> CONSIGNE ÉCRITE 1
Recopiez à l'identique les lignes du listing, depuis celle qui contient « Given: Mute the Start to Circle track » jusqu'à celle qui contient « Looking at the », ces deux lignes comprises.

***** EXTRAIT DU DOCUMENT

# Héberger plusieurs sites sur free...



## jfr (26 Janvier 2003)

J'ai déjà un site perso en ligne sur free.fr, je voudrais en héberger un deuxième. Mais je n'arrive pas à trouver comment...
Je m'explique.
J'ai mon site principal, par exemple à l'adresse  *http://toto.free.fr*, j'ai une adresse mail principale au nom de *toto@free.fr* et des adresses complémentaires au nom de titi, tata, etc.
Comment puis-je ouvrir un nouveau site à l'adresse *http://titi.free.fr*? Dois-je tenter une adresse de type *http://titi.free.fr/titi* ?
Free n'accepte pas que je me logge avec un autre identifiant que mon principal "toto"...
Je m'y perds un peu et j'espère que quelqu'un qui a fait l'expérience pourra m'aider...
merci


----------



## maousse (26 Janvier 2003)

Il faut que tu actives ton compte secondaire pour les pages personnelles.
tu vas à cette page : http://inscription.free.fr/acces/pagesperso.html, et tu entres une adresse mail valide (tata@free.fr) de chez free. Tu auras une page http://tata.free.fr et voilà


----------



## jfr (26 Janvier 2003)

Eh bien justement, non, maousse! Quand je fais ce que tu dis (et que ce soit avec "tata", ou "tata@free.fr"), j'obtiens la réponse:
"Mot de passe invalide"
Or, ce mot de passe fonctionne avec mon compte principal... et je n'en ai pas d'autre!


----------



## maousse (26 Janvier 2003)

tu as créé ce compte secondaire aussi ? pardon, je croyais que tu l'avais déjà fait...  
	

	
	
		
		

		
		
	


	



Donc, tu vas d'abord là créer un compte secondaire (pour lequel tu crées un nouveau mot de passe), et tu reviens ensuite à la page pour activer les pages personnelles, et tu actives la page du compte secondaire 
	

	
	
		
		

		
		
	


	




voilà, ça doit être bon


----------



## jfr (26 Janvier 2003)

**********
***** DONNÉES FOURNIES

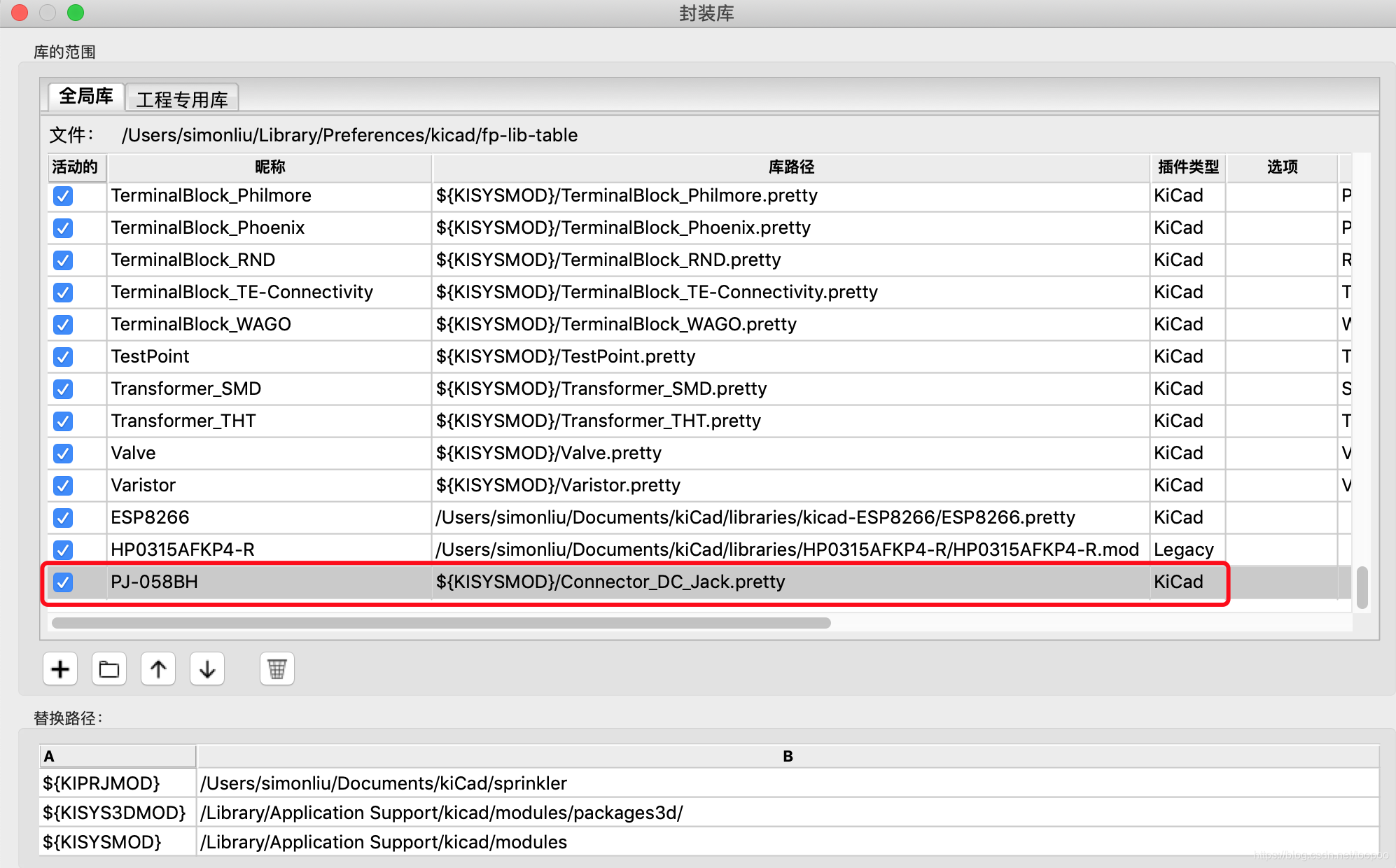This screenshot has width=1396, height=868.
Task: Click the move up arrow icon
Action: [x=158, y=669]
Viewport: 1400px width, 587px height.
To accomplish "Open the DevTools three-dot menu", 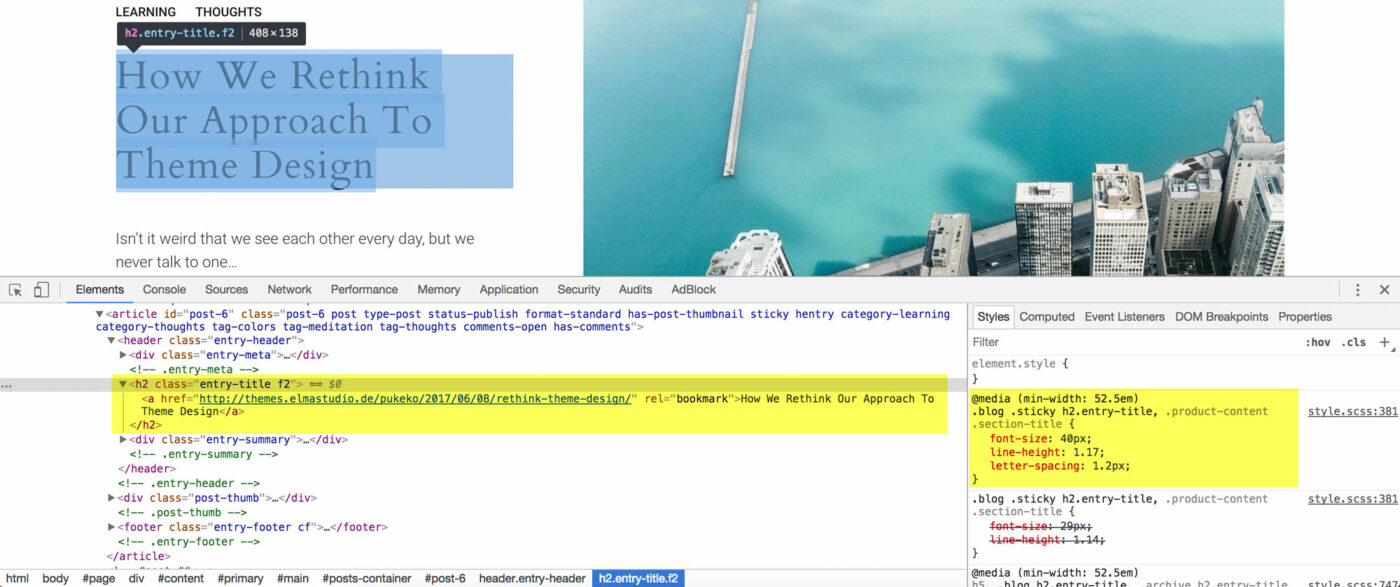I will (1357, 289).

**********
***** DONNÉES FOURNIES

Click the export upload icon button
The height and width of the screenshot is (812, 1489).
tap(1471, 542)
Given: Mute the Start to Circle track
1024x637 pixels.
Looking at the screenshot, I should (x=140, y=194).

**********
***** DONNÉES FOURNIES

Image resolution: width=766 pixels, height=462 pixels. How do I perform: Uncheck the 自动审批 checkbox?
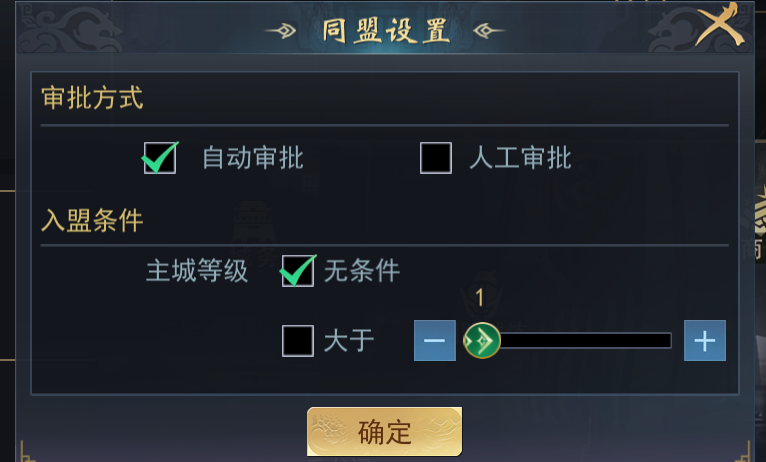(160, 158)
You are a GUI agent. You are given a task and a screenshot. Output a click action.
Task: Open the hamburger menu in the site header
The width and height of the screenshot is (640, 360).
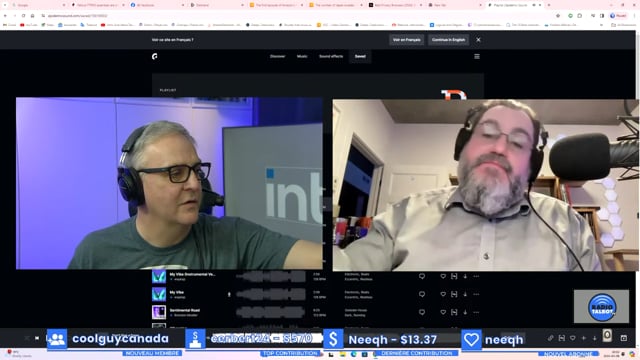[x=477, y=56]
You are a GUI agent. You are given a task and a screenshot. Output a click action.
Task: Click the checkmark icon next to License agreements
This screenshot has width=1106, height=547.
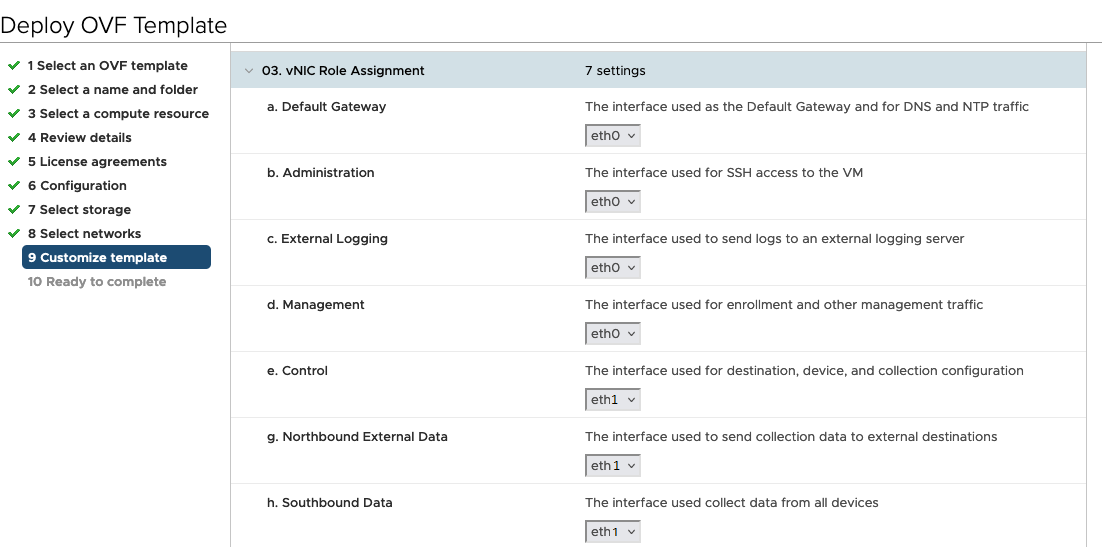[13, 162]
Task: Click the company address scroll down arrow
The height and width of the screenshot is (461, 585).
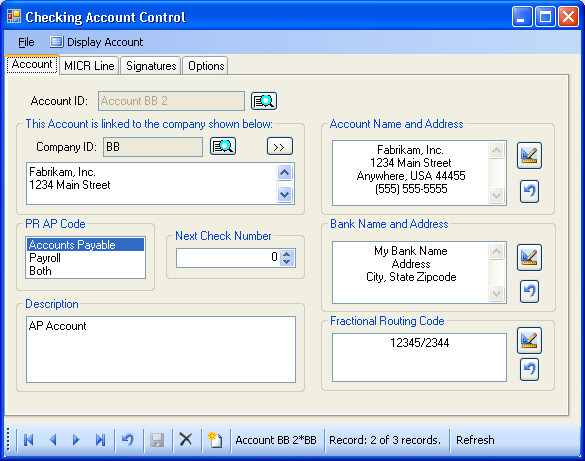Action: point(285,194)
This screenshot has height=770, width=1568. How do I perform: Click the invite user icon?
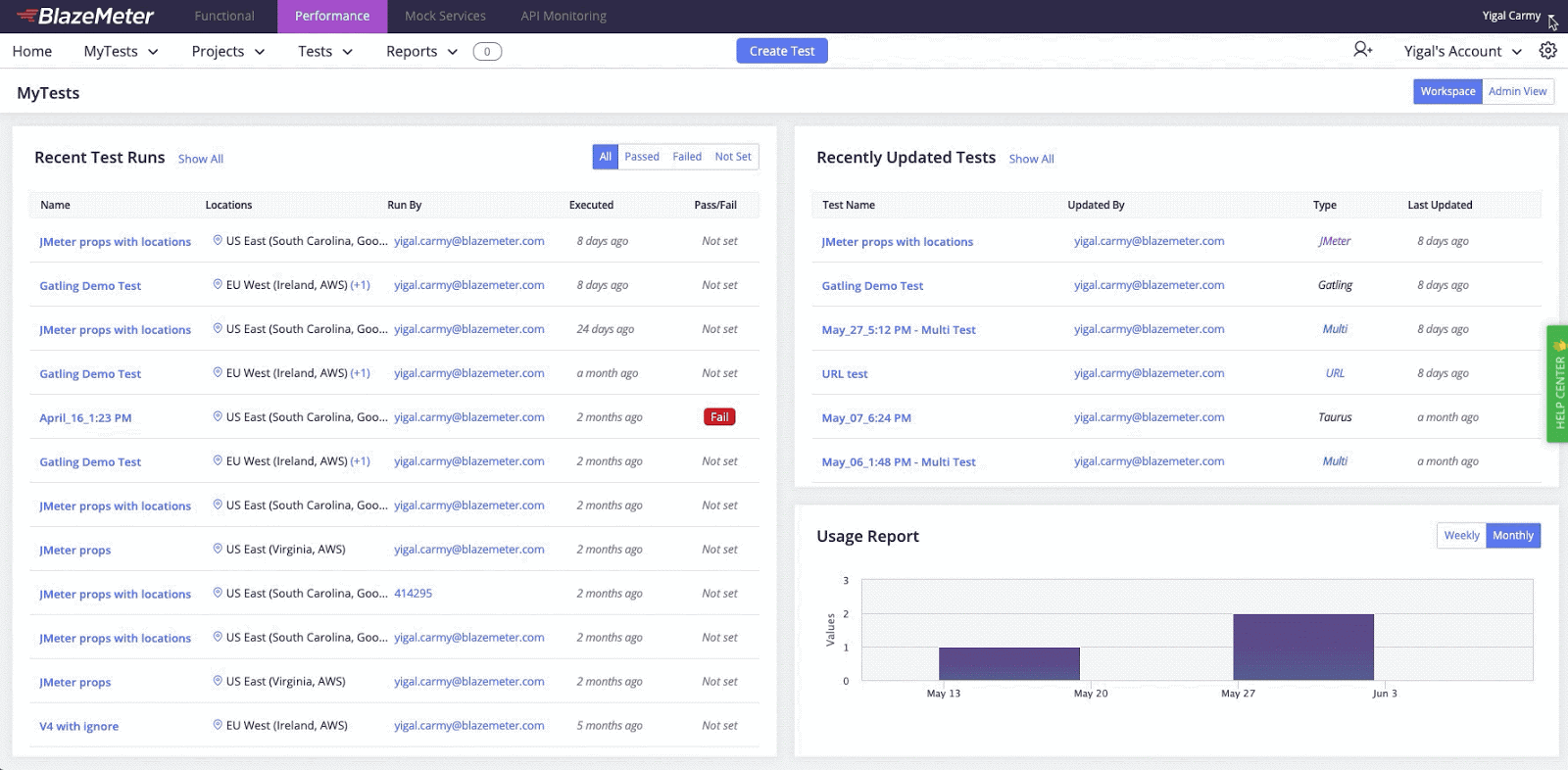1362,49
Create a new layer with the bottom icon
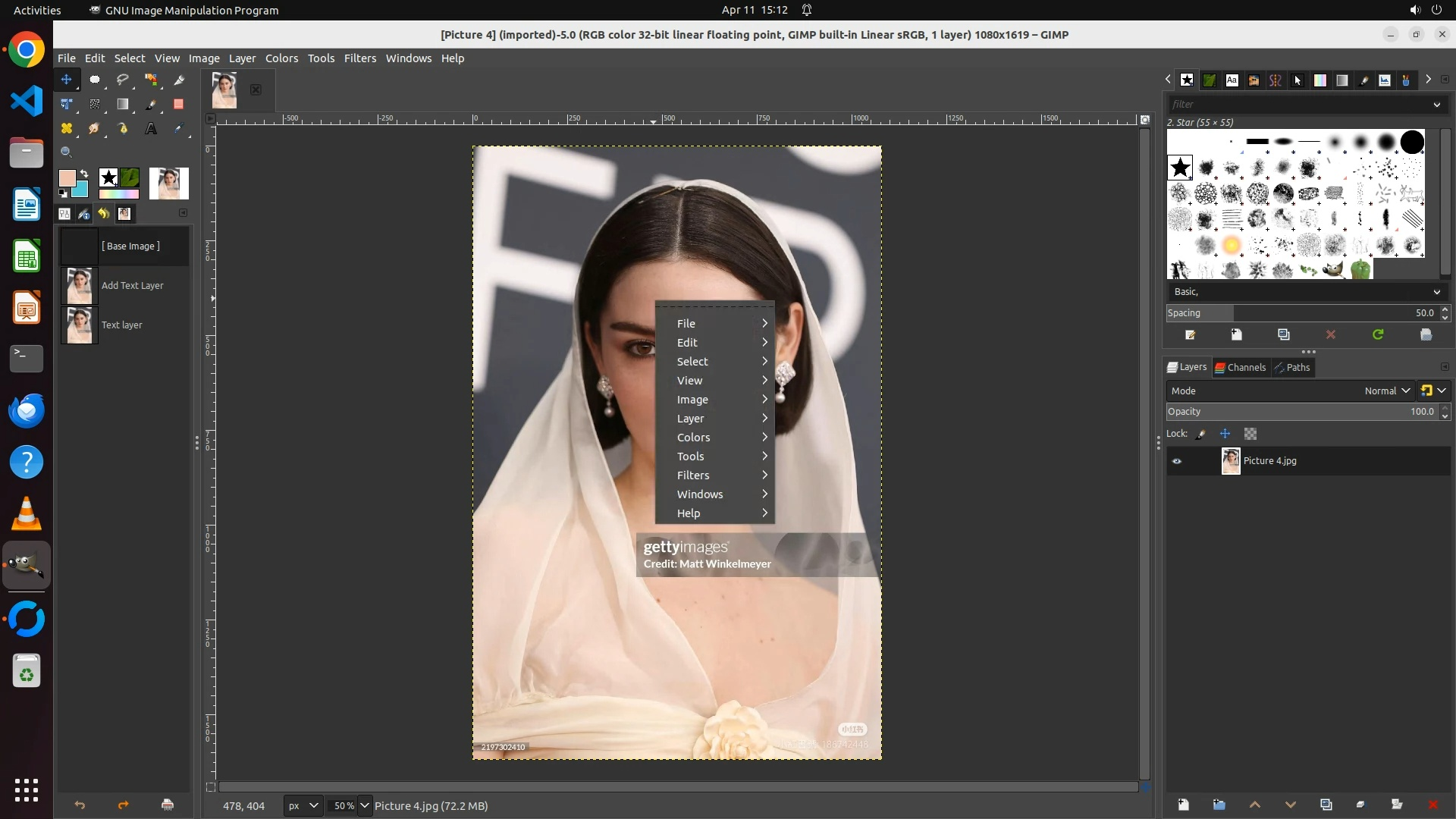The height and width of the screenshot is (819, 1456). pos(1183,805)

**********

> CONSIGNE ÉCRITE 2
Répondez à ces questions sur la discussion consacrée à l'hébergement de plusieurs sites chez Free.
(a) À quelle adresse se trouve le site principal de jfr ?
(b) Quelle réponse jfr obtient-il lorsqu'il suit la première indication de maousse ?
(c) D'après le dernier message de maousse, que faut-il faire avant de revenir à la page d'activation des pages personnelles ?

> RÉPONSE COMPLÈTE 1
Given: Mute the Start to Circle track
1024x637 pixels.
Looking at the screenshot, I should (x=140, y=194).

> RÉPONSE COMPLÈTE 2
(a) Le site principal de jfr se trouve à l'adresse http://toto.free.fr.
(b) Il obtient la réponse « Mot de passe invalide ».
(c) Il faut d'abord créer un compte secondaire, avec un nouveau mot de passe.